Remadas contra o preconceito Stand up paddle ajuda mulheres a romper barreiras sociais e medo

Texto e fotos de Marcio Menasce

Aos 60 anos, viúva, Marileide Beserra do Santos encontrou uma nova paixão, o Stand up paddle. Mas o amor não foi à primeira vista. Hoje, aos 62, participando até de competições na modalidade, ela é um exemplo de mulher que superou as barreiras, os tabus e até o medo. Ela foi uma das cerca de 150 pessoas, a maioria mulheres, que participaram da remada do Dia Internacional da Mulher, no Quebra Mar, na Barra, no Rio de Janeiro, organizada pela equipe Rosa Trainer.

- Para as mulheres da minha geração, aos 60 anos, o esperado é que a gente fique em casa, cuide dos filhos, depois dos netos.

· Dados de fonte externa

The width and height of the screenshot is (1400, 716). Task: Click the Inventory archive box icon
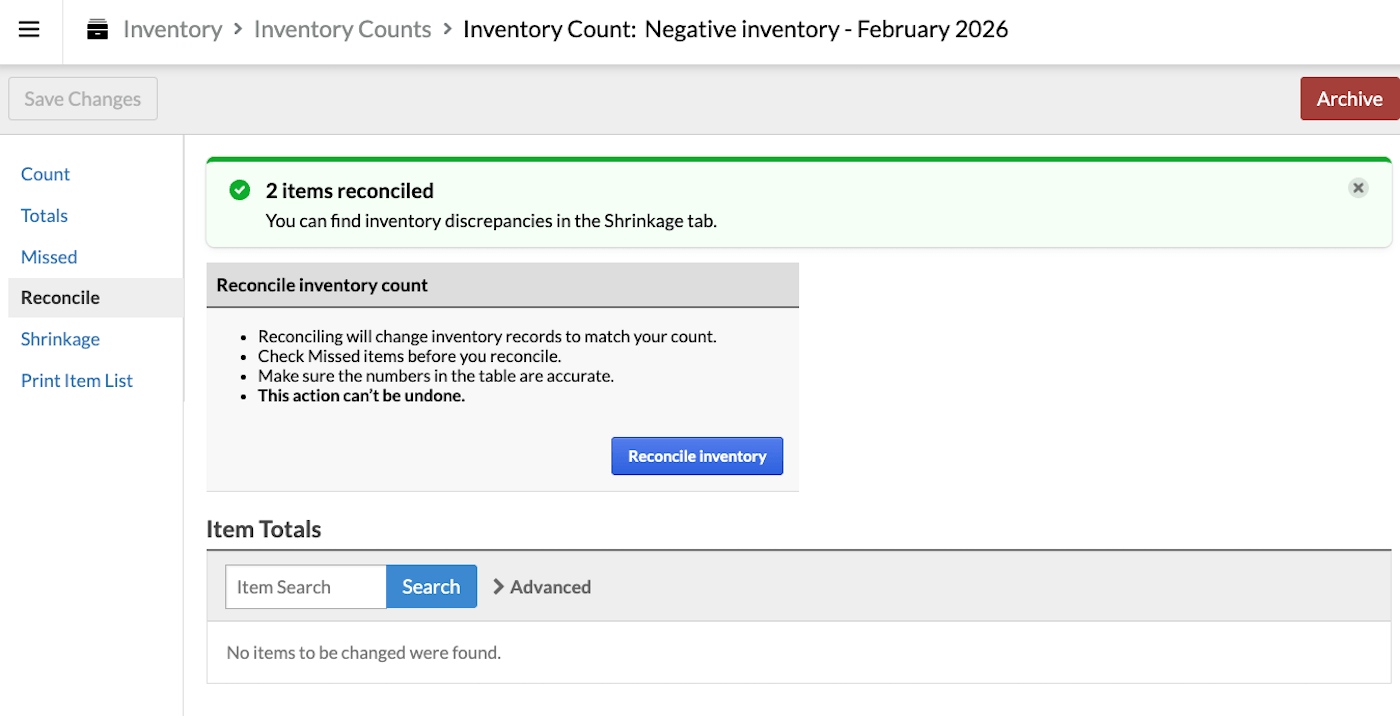[x=97, y=30]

Mas eu não queria isso pra mim. Acho que essa rotina é uma anulação da vida - afirma ela.

Ter o estilo de vida que escolheu não foi fácil para Marileide, como não é para muitas mulheres. Além de romper as barreiras sociais, ela teve que enfrentar as próprias limitações.

- Quando comecei a remar, eu não sabia nadar, tinha medo até de piscina. Era um trauma mesmo - diz ela.

Segundo o professor André Rosa, que organizou o evento, assim como Marileide, outras mulheres, vem tendo no Stand Up Paddle, um estímulo para romper as barreiras sociais. A remada das mulheres também arrecadou alimentos não perecíveis que serão doados a uma família de moradores da Ilha Primeira, na Barra, que perdeu a casa num incêndio, durante o carnaval.